In 2023 Lindemann sold Jean Royère’s “Ours Polaire” Sofa at his eponymous single owner sale ADAM: Works from the Collection of Adam Lindemann held at Christie’s which realized a price of $3,420,000, surpassing its estimate of $1,000,000 - $1,500,000 and setting the auction record for the designer.

== Philanthropy ==
Lindemann is the head of the steering committee of the Metropolitan Museum of Art’s Michael C. Rockefeller wing, which includes works from sub-Saharan Africa, Oceania, and the ancient Americas. He is also Chair of the Fundraising Committee for the Rockefeller wing. He donated a Grade Figure from the Banks Islands to the Met in 2019 and has donated art to the Museum of Contemporary Art in Miami as well as many artworks to the Mead Art Museum at Amherst College.
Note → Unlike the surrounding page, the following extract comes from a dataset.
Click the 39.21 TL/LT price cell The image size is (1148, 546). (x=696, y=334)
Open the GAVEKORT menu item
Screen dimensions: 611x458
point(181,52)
In 2021 Lindemann funded the Art Institute of Chicago’s publication of the catalog for Joseph Yoakum: What I Saw.

== Personal life ==
Lindemann has been married to art dealer and gallerist Amalia Dayan since 2006. She is the granddaughter of Moshe Dayan, and a founding partner at New York Gallery, Lévy Gorvy Dayan, which is run by Dayan, Dominique Lévy, and Brett Gorvy.